Lors de la crise des semi-conducteurs l'année dernière, elle a pu continuer de fabriquer et vendre ses modèles en augmentant ses prix plus facilement, tout en bénéficiant d'un large réseau et une image de marque encore très forte. Et le fait que les voitures allemandes sont des modèles plus haut de gamme que ceux produits en France est même un avantage, l'automobile étant un secteur où la compétition est plus faible en terme de prix, explique Roland Berger.
Effet saisonnalité
Enfin, les voitures premium sont également celles qui possèdent les marges constructeurs les plus élevées et il est plus facile de les réduire lors d'une baisse de la demande afin de continuer à produire le même volume de voitures. La baisse de ce mois-ci s'explique d'ailleurs par la saisonnalité de la production.
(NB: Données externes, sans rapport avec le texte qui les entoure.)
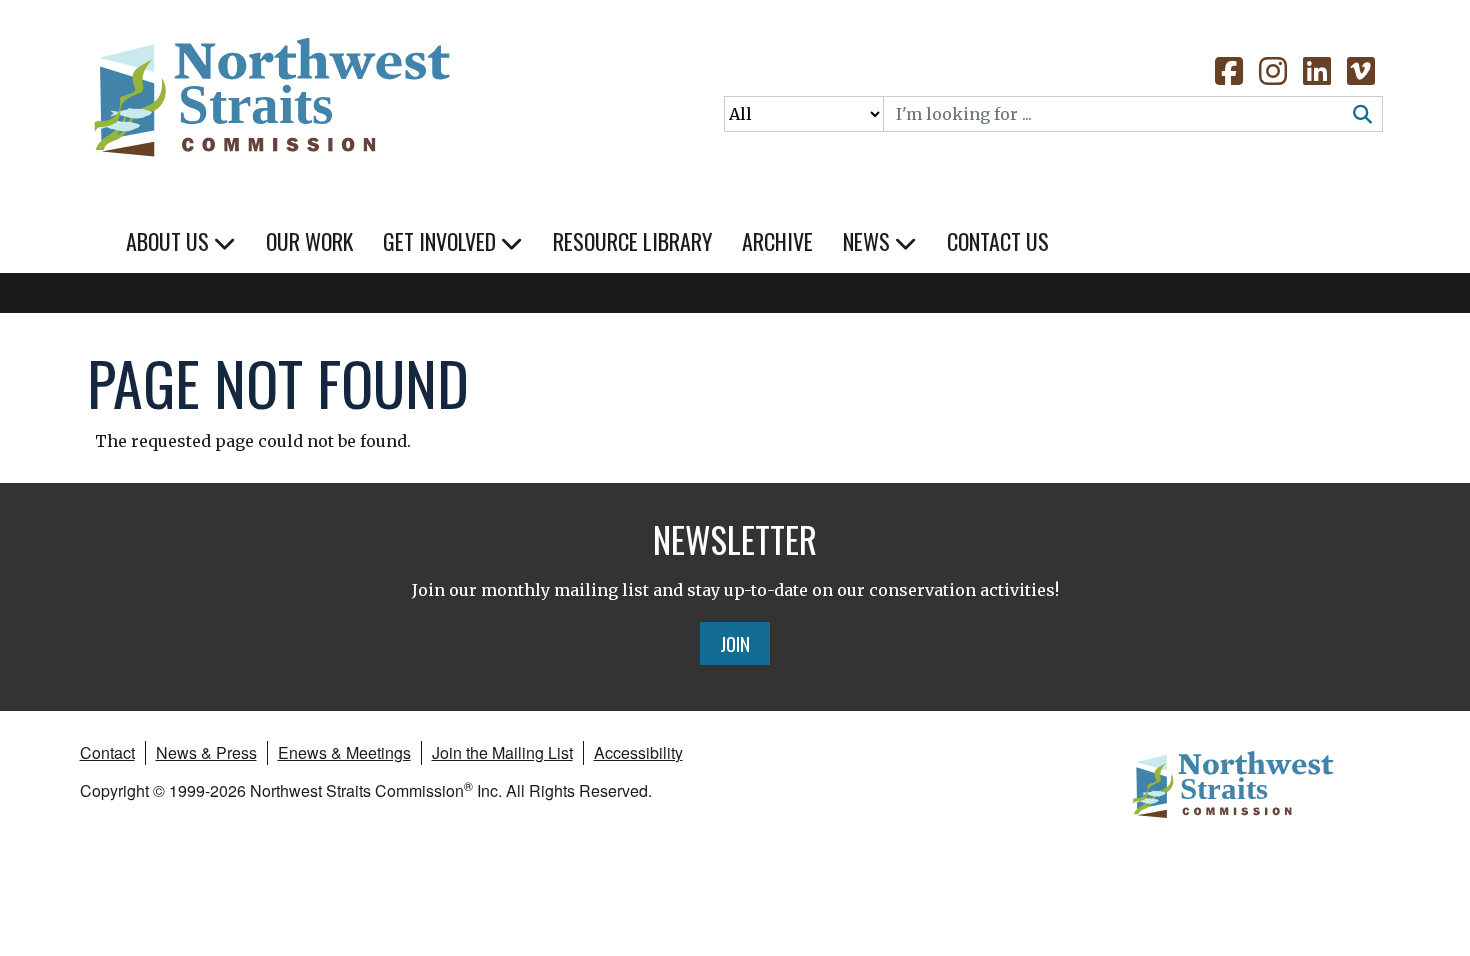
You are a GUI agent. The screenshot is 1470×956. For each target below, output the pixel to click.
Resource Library (632, 241)
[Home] (270, 90)
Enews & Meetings (344, 752)
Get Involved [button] (442, 241)
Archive (777, 241)
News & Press (206, 752)
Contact (107, 752)
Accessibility (638, 752)
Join (735, 643)
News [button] (869, 241)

D'une part, l'été étant la période des congés, la main d'œuvre diminue et la cadence également. D'autre part, les constructeurs espèrent toute l'année le renouvellement des flottes automobiles, en particulier un changement vers les voitures électriques afin de remplir leurs quotas d'émissions imposés par l'Union européenne. Or, bien souvent, ils doivent produire davantage en fin d'année afin d'atteindre leurs objectifs de volume.
Autre effet possible qui peut être lié à ce recul : la diminution des ventes en Chine ou aux Etats-Unis des constructeurs allemands. Toutefois, cette baisse de la demande n'inquiète pas les analystes, estimant que les constructeurs allemands s'adapteront aux fluctuations du marché. La marque Volkswagen serait la plus touchée, car positionnée sur les segments des moyennes gammes, les plus concurrentiels sur les prix, mais aussi ceux qui ont le plus de parts de marché en Chine.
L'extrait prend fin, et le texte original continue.